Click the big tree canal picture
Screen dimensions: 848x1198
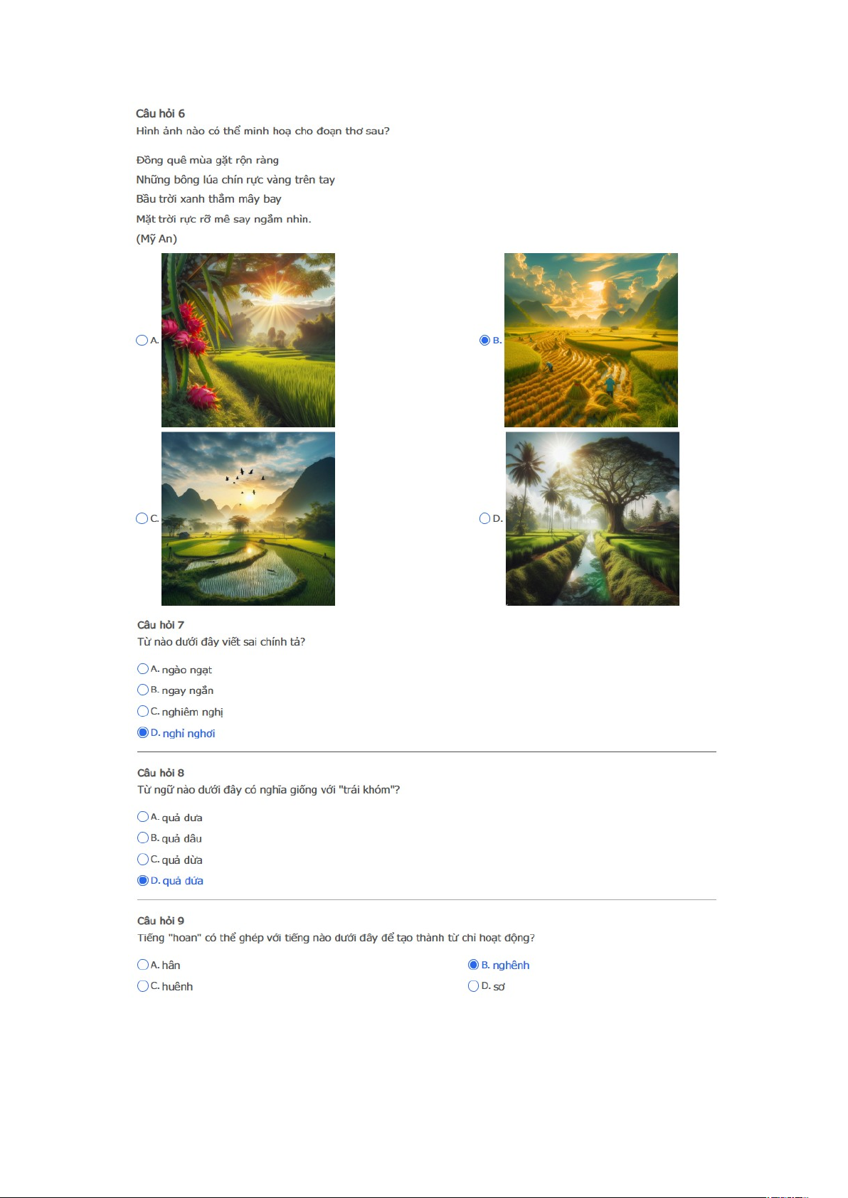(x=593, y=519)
══════════════════════════════
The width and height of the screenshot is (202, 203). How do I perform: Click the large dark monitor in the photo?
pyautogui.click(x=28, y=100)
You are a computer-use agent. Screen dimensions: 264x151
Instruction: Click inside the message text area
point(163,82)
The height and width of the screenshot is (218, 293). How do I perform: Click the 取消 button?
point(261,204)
══════════════════════════════
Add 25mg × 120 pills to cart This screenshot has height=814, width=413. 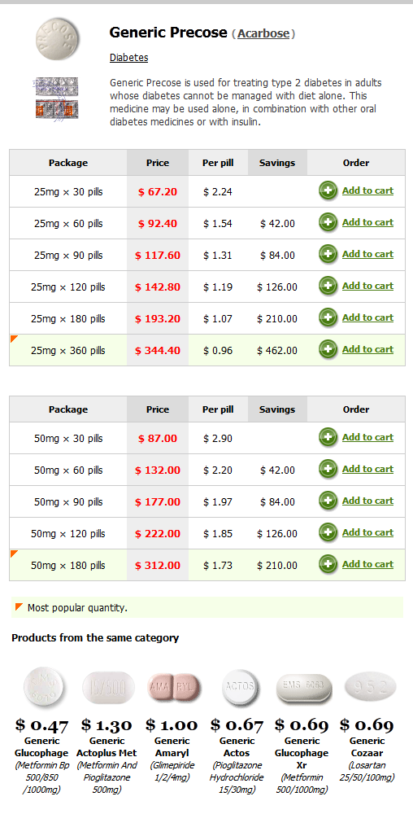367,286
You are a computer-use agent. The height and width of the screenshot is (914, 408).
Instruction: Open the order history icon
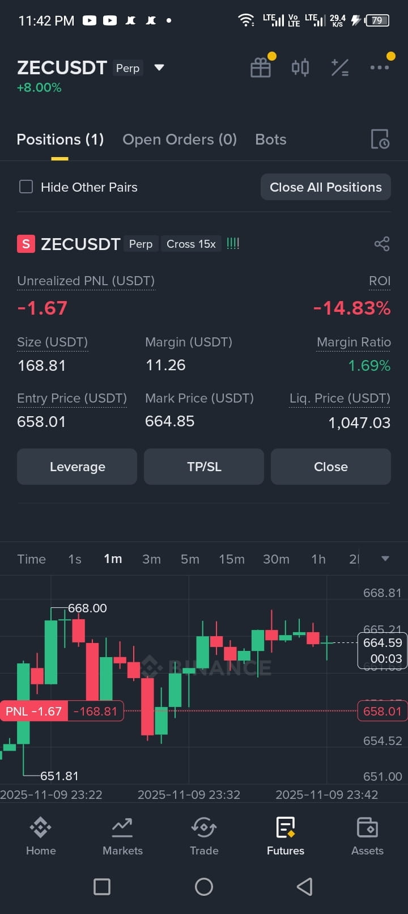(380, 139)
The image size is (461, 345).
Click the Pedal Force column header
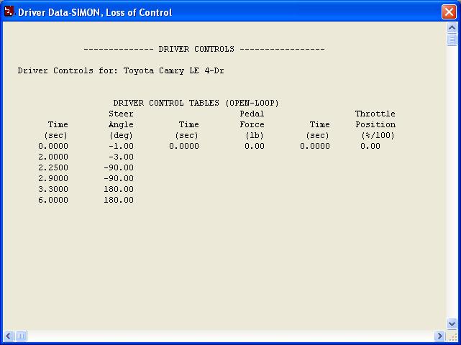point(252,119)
══════════════════════════════
* _PROBLEM REQUIREMENTS_: For every line of the material above that contains the word "computer", show the line.

* _WORKED SOLUTION_:
You are a computer-use agent. Screen dimensions: 264x151
You are a computer-use agent. The height and width of the screenshot is (914, 408).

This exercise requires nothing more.